Here are the top priorities I see for Winter 2019:
Working with students of marginalized identities to productively address their expressed needs and concerns. Since the student demonstration in the President’s Office and the student-led forum in the beginning of December, I have reflected a great deal with other senior administrators about the many distressing student stories that we heard, the ways that Western must immediately, and in the longer term, improve its policies, procedures, and climate to address unmet student needs and concerns, and how our community can work together productively to create inclusive and lasting culture change.
Let me start by saying that Western is absolutely committed to creating a more inclusive and equitable community. This is my highest priority. There are specific goals and metrics about equity and inclusion embedded in our strategic plan which address many of the needs advanced by students at the forum in December. Several university-wide initiatives are underway to advance these goals, though I will be the first to admit that we must do a better job of engaging students and faculty members in solutions, and we must do a better job of communicating how these goals are progressing. The rate of change at Western with respect to equity and inclusion has been slow, starting with access, and we have missed opportunities to accelerate it. We need to own that. And we will only succeed in achieving our aspirations to become the kind of community we want to be if every member of the Western community is committed to being part of the change.
Since the end of December, I have been meeting, and I will continue to meet with, clubs and academic affiliation groups for marginalized students to learn more about their unique needs and concerns, and the ways that Western can address them. Going forward, Vice President Melynda Huskey and I will be meeting with these groups several times throughout the academic year, as I believe these more intimate dialogues provide the best opportunities to learn about unique concerns and work together productively to address them. And, we will be increasing the frequency and clarity of communication with campus about the progress on actions we have taken, and plans for future action. We will continue to focus and refine our agenda on activities that bring lasting change. Our current work includes revisiting our procedures and protocols around discrimination complaints and interim suspensions and communications; expanding the Provost’s Faculty Diversity and Inclusion Hiring Initiative; and advancing student recruitment and success initiatives. I encourage you to check this blog regularly for updates on our progress.

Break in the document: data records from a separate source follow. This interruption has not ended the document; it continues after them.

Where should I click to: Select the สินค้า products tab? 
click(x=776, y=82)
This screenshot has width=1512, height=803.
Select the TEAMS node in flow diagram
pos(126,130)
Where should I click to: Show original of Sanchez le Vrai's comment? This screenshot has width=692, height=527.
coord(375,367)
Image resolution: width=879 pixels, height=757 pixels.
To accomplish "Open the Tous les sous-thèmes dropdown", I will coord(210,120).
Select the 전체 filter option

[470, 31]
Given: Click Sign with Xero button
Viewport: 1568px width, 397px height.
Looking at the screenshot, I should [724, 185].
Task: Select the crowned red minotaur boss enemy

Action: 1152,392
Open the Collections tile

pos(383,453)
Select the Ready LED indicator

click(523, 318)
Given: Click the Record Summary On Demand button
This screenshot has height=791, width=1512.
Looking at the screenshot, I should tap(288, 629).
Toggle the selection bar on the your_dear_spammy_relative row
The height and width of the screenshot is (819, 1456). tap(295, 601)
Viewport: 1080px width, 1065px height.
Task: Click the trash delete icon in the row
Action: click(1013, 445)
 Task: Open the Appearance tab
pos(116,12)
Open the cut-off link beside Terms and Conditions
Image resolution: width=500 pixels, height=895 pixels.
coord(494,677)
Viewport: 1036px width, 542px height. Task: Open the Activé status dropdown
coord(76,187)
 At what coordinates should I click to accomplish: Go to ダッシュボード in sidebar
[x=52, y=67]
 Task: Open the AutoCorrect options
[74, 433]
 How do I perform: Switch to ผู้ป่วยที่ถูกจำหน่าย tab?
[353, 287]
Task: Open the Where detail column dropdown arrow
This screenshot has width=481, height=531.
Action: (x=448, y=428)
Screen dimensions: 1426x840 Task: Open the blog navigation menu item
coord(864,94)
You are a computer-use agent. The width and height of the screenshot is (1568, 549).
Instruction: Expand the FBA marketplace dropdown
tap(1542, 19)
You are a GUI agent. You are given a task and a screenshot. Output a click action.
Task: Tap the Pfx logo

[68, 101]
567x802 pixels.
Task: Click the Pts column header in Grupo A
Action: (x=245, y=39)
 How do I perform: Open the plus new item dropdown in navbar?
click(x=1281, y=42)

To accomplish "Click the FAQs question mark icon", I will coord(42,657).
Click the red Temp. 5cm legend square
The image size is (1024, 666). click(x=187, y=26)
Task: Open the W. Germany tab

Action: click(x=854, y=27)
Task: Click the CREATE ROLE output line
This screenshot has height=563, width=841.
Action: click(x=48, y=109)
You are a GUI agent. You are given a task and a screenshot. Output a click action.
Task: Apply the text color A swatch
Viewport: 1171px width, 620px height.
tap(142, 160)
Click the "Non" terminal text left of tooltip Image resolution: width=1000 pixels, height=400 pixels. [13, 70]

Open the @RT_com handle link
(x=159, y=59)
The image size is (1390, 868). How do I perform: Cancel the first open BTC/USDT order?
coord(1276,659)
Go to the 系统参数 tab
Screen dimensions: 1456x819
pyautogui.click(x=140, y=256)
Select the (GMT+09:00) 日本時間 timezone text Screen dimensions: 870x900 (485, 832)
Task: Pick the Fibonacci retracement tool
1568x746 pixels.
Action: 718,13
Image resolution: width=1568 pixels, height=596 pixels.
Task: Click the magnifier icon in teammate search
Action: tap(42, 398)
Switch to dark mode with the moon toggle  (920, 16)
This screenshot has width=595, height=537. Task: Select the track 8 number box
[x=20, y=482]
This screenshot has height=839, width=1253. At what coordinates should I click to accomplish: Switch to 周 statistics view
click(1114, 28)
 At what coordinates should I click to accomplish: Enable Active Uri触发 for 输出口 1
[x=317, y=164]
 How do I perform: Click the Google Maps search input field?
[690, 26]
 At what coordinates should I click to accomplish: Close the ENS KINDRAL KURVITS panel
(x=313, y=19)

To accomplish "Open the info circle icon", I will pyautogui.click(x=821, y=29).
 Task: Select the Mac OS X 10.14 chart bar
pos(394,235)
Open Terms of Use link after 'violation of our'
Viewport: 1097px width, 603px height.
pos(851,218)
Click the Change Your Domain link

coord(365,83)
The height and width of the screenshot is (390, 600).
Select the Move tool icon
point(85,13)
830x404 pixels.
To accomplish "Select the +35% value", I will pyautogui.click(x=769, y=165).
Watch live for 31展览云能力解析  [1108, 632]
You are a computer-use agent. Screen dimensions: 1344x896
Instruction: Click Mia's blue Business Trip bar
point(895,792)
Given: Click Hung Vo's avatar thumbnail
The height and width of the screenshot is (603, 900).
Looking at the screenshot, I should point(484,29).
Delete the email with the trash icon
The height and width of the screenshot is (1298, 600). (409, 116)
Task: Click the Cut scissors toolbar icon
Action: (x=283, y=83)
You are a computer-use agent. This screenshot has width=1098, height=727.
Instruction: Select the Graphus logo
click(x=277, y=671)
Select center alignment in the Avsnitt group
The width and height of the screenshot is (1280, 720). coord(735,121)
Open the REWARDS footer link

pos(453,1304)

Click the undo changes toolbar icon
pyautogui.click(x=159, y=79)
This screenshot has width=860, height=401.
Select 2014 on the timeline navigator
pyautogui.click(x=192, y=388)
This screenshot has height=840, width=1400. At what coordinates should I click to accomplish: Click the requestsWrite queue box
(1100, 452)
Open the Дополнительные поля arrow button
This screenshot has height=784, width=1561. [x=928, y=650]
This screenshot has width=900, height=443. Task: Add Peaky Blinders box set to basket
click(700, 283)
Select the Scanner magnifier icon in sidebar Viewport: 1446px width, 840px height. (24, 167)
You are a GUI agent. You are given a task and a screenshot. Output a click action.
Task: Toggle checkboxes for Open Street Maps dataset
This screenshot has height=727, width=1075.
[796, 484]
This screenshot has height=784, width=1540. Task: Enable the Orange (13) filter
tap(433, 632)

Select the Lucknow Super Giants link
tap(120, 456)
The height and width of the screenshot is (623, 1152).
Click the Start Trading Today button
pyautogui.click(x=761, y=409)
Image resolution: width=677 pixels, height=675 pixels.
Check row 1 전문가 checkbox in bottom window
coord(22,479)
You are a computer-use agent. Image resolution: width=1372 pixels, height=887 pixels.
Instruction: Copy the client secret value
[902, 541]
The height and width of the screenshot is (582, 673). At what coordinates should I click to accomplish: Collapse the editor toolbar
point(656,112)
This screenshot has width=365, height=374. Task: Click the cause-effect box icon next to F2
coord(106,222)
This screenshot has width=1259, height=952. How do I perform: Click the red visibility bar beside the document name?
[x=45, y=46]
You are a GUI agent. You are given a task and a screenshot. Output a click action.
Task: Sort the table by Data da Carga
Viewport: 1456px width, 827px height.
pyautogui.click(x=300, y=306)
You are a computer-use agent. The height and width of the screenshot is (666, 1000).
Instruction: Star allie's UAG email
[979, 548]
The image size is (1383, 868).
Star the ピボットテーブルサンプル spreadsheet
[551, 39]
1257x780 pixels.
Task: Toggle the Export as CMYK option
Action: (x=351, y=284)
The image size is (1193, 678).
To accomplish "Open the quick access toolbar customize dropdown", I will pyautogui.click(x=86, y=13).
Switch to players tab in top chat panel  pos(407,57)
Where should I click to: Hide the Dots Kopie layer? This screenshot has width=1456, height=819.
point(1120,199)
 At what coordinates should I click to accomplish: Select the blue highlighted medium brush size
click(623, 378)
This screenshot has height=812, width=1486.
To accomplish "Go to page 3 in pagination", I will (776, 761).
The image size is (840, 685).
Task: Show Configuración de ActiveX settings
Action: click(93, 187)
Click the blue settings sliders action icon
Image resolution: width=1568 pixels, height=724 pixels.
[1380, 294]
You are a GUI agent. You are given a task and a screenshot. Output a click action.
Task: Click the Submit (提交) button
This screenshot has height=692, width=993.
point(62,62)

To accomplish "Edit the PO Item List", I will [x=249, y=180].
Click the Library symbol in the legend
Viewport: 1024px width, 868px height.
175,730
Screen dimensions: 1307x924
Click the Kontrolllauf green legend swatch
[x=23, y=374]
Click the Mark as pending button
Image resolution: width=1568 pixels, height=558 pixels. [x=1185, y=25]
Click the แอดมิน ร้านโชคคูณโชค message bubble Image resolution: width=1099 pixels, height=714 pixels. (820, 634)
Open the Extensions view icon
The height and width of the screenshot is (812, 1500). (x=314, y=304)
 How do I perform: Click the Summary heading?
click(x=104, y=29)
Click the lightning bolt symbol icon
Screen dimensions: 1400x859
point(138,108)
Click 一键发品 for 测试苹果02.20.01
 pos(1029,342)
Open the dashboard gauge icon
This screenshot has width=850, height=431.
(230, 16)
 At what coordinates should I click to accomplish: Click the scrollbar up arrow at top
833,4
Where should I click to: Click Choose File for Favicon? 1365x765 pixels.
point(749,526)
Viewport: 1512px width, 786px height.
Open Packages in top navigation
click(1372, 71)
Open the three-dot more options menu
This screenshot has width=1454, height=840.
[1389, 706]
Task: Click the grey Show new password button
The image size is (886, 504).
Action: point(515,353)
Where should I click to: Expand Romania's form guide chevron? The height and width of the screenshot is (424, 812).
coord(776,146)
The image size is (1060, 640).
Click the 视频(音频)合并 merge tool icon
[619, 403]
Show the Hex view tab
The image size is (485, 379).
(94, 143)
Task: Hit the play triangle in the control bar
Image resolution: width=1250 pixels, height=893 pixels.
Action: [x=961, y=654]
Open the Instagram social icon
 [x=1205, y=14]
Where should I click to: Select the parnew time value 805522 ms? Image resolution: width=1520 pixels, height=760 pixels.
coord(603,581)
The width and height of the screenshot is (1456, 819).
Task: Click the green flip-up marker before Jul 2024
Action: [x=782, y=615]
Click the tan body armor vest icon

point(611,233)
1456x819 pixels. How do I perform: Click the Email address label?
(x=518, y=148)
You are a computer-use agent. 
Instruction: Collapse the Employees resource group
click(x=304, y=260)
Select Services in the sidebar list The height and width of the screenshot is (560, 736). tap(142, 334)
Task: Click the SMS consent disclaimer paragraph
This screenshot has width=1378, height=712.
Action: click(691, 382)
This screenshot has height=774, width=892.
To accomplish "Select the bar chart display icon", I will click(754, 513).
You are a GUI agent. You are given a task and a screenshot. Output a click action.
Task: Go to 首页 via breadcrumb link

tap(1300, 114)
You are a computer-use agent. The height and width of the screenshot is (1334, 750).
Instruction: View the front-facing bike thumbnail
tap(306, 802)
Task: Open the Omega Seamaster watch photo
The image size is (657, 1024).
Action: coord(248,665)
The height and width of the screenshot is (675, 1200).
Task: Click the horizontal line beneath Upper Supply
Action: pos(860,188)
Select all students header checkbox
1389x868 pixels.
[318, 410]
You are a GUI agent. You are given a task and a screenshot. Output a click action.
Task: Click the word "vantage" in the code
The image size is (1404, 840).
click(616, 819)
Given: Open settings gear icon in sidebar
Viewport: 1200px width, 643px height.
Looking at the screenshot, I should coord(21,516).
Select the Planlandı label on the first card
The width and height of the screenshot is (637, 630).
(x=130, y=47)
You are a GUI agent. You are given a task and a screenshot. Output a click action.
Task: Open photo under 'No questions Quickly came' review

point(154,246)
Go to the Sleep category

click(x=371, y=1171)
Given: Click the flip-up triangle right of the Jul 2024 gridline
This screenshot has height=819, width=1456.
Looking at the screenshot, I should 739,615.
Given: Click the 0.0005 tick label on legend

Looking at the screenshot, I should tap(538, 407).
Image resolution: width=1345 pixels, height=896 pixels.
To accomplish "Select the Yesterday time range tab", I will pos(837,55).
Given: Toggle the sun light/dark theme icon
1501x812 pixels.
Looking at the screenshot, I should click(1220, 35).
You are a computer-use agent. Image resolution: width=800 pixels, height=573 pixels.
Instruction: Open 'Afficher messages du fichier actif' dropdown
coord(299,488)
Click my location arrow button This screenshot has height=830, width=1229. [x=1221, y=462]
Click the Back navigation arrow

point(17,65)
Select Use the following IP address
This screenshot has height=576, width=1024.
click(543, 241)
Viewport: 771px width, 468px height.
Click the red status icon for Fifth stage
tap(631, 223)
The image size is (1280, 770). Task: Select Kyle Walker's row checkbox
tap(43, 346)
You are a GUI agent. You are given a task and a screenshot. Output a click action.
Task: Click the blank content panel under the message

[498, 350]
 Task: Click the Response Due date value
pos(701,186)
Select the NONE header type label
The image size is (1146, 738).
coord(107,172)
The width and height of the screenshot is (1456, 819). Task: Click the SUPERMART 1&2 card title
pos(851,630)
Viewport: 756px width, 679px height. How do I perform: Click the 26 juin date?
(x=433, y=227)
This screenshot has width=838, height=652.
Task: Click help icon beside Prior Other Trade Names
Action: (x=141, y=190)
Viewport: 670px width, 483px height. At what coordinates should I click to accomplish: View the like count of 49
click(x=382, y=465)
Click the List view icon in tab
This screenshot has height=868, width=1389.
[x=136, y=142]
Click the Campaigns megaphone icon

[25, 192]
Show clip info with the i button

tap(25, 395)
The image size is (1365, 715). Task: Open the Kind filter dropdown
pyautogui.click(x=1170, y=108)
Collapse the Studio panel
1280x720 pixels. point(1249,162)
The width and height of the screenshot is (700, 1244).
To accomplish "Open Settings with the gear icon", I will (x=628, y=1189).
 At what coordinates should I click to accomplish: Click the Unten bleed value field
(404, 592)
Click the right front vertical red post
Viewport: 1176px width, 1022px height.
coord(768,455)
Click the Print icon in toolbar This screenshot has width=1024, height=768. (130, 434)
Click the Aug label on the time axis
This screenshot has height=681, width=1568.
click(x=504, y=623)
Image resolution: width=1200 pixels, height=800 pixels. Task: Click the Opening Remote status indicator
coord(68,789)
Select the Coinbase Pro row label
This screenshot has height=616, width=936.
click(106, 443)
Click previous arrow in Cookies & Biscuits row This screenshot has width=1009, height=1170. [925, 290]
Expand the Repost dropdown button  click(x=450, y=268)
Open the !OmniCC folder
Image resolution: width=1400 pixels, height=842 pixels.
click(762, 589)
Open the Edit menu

Advancing Western’s priorities during the 2019 Legislative Session. For the upcoming 2019-2021 biennial budget Western has three key priorities:
Competitive compensation for faculty and staff: In order to retain and attract high quality faculty and staff Western has requested $15.3 million to fully fund negotiated contracts with classified staff and to provide a 4% per year compensation increase for all faculty and professional staff.
Expanding STEM capacity: Western is experiencing unprecedented growth in the number of students majoring in STEM degree programs. At the same time, employers in Washington’s technology sector report a critical need for STEM-educated workers, according to the 2017 Report Card from the Washington State STEM Education Innovation Alliance. Washington ranks #46 in the nation -- and last among high-tech-intensive states -- in the proportion of high school graduates who go directly to college. To address this, the Alliance is pressing for expanded postsecondary STEM education and financial aid with a focus on equitable access and retention. For our part, Western has requested $7.6 million to address high-demand STEM program expansion (Electrical Engineering, Pre-health Sciences and Energy Technology), including pre-advising and cohort support models for improved outcomes for underserved students.
Construction funding for an Interdisciplinary Sciences Building and design funding for a new Electrical Engineering/Computer Science Building: To support expansion in STEM capacity, Western has also requested $60 million for the construction of a 50,000 square foot interdisciplinary science building. We are also requesting $6.5 million in design funding to plan a 50,000 square foot building to address capacity needs in Electrical Engineering and Computer Science. For this latter building there may also be potential to leverage public-private partnerships for fundraising.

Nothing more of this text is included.